Hashing

Up to this point, you have been building tables sequentially and performing a linear search when a record was to be processed. This process is alright for smaller tables, but it becomes a waste of time when a table is large. So, a new random search, known as hashing, will be introduced.

Hashing can be used to both build and search a table. The basic idea behind hashing is to take a key and convert it through some fixed process to a hash key in the range of 0 to n-1, where n is the maximum number of slots in the table. The hash key will then be used to either store or find an item in the table.

There is the possibility that two keys could resolve to the same hash key. This situation is known as a COLLISION. When this occurs, the item will be stored in the next available slot in the table, assuming that the table is not already full.

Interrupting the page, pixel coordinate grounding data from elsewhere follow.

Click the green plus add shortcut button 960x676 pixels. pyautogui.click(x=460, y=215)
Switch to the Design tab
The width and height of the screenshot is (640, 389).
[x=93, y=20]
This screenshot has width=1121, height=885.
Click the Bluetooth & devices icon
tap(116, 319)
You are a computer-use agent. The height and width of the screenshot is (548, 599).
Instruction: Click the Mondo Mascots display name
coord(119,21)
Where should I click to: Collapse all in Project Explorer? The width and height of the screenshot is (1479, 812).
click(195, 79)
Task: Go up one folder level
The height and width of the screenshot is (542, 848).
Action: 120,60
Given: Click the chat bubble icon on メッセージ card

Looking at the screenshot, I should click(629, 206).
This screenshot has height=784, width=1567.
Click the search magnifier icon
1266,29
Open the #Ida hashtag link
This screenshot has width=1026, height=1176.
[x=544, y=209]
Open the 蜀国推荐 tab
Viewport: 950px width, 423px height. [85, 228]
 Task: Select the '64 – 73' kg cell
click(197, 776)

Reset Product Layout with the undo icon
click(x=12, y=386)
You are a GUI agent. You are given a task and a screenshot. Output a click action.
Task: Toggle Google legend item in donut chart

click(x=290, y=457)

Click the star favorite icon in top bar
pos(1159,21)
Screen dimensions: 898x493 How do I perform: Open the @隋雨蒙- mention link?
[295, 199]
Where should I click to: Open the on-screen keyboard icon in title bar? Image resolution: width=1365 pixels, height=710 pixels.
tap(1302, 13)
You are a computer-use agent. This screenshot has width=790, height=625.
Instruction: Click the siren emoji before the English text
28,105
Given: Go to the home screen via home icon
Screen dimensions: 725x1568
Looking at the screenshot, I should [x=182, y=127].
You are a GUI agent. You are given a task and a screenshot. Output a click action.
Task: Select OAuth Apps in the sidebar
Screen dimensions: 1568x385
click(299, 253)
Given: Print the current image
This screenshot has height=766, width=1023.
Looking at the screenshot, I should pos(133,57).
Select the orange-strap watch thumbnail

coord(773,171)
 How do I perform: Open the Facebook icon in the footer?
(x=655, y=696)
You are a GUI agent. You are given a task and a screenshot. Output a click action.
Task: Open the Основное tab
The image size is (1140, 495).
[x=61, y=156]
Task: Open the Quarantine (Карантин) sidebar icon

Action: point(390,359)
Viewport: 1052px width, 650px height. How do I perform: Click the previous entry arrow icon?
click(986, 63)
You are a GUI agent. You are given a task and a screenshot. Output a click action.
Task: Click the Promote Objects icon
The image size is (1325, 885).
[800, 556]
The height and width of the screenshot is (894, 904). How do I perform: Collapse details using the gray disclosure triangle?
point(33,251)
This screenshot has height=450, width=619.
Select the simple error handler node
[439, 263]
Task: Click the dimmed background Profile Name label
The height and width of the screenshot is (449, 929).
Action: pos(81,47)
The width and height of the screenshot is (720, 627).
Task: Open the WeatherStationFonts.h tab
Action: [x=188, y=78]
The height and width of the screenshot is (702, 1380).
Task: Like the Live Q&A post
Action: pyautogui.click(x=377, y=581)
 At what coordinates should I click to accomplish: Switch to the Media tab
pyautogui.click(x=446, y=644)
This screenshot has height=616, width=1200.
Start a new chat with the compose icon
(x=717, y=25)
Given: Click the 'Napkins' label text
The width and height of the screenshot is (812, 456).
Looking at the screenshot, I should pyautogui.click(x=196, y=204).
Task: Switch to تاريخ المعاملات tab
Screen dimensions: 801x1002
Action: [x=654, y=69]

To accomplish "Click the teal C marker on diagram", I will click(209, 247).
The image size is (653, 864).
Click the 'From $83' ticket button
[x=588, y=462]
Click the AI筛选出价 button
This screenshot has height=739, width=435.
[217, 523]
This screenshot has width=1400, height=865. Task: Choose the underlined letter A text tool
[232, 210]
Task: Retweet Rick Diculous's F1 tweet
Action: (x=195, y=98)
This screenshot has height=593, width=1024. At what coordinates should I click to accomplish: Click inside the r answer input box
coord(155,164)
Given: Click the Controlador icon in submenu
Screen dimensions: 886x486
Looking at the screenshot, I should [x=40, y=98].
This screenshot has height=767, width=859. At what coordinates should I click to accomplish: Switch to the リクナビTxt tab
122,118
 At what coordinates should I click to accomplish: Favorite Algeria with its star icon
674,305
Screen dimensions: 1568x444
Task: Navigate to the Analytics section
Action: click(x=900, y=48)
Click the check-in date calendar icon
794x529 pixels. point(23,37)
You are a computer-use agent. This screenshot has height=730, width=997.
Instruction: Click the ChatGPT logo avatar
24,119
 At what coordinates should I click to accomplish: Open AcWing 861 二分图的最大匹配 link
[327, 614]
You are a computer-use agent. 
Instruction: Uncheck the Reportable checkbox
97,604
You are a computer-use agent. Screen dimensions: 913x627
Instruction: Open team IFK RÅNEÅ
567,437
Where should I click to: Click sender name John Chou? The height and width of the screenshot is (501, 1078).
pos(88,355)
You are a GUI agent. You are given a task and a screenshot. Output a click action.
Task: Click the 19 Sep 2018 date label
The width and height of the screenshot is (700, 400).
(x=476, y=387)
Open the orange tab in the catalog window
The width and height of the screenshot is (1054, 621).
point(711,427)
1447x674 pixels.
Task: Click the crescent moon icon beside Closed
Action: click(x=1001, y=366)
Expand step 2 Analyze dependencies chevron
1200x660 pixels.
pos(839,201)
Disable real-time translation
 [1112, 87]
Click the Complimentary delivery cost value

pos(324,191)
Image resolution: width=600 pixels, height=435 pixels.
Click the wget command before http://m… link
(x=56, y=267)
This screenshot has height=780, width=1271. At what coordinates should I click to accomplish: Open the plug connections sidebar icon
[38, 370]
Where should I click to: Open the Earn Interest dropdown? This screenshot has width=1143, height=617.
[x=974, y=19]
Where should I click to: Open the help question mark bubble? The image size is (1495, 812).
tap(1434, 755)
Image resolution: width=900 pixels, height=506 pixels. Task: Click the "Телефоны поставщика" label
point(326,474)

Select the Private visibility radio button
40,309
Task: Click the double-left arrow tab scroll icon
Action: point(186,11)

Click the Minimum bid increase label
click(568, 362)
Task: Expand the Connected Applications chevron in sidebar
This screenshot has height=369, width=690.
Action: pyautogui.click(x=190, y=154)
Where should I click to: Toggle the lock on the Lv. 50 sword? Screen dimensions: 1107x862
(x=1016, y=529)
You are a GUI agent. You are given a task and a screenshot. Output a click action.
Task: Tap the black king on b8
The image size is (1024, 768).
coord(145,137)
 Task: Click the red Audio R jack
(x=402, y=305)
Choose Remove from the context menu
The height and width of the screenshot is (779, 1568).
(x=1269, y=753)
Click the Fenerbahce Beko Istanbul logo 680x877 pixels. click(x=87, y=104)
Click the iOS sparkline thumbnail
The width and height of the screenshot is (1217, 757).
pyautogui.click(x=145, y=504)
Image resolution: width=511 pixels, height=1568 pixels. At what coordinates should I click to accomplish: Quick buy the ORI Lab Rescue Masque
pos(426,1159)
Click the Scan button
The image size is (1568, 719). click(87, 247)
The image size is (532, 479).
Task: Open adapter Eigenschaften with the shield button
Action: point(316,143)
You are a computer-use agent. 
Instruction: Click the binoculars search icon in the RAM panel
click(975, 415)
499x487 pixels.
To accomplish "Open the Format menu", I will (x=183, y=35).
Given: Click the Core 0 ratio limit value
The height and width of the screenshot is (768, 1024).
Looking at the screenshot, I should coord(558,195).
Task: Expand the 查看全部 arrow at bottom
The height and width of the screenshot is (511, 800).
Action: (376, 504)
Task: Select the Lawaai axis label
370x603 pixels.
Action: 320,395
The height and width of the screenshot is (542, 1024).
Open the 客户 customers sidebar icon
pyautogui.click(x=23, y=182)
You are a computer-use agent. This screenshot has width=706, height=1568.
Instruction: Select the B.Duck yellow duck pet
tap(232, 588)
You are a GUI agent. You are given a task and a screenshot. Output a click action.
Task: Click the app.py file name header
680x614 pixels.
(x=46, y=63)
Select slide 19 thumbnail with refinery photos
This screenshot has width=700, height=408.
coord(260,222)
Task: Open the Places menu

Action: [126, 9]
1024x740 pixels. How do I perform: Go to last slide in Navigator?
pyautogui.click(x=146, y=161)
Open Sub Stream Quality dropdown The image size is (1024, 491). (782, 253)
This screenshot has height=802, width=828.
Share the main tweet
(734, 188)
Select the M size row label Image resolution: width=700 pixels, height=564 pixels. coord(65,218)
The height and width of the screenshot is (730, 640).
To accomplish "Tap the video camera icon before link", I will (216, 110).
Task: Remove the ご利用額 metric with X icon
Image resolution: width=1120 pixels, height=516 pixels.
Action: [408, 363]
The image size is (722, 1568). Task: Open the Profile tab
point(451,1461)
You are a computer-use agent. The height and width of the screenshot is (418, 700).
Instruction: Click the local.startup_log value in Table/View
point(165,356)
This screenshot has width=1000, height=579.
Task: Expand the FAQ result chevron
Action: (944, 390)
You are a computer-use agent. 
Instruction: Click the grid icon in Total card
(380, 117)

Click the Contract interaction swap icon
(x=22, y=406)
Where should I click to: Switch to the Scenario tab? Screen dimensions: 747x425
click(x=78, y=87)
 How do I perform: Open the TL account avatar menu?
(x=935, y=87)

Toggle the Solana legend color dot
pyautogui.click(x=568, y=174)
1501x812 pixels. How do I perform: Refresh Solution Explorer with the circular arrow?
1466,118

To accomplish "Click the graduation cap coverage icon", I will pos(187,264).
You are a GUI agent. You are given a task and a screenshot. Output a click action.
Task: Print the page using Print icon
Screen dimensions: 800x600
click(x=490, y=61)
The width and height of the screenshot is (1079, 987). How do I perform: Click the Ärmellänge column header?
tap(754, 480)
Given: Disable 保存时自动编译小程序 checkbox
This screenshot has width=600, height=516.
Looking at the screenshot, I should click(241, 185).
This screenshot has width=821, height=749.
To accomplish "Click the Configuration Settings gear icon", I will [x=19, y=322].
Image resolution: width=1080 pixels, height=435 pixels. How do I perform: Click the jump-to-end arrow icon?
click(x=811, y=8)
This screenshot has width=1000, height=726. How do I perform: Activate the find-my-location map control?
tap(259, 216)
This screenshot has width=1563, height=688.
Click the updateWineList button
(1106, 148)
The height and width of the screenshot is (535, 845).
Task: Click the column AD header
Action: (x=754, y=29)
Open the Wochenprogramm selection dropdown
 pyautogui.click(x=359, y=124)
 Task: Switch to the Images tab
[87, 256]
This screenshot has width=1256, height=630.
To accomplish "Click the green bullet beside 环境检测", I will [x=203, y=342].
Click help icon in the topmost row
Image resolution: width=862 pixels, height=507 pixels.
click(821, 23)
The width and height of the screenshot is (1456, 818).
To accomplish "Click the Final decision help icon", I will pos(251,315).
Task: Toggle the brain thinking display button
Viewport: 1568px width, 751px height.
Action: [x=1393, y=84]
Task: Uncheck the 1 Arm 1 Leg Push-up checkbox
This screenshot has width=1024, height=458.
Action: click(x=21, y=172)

The process of finding the next available slot when a collision occurs is known as a LINEAR PROBE. The linear probe is implemented via a linear search from the point of collision. If the physical end of table is reached during the linear search, the search will wrap around to the top of the table and continue from there.

If an empty slot is not found before reaching the point of collision, the table is full.

The fixed process to convert a key to a hash key is known as a hash function. This function will be used whenever access to the table is needed.

The most common method of determining a hash key is the division method of hashing. The formula that will be used is:


hash key = key % number of entries in the table

The above formula uses the remainder of the division of the key by the number of entries in the table as the hash key

For example, if we assume a table that can hold 8 items:


hash key = key % number of entries in the table

   4     =  36 % 8

   2     =  18 % 8

   0     =  72 % 8

   3     =  43 % 8

   6     =   6 % 8

   2     =  10 % 8

Assembler does not allow subscripting/indexing so a displacement into the table must be calculated using the hash key. The formula for calculating a displacement into the table is:


displacement = hash key * length of a table entry

The displacement can then be used to calculate the table entry address.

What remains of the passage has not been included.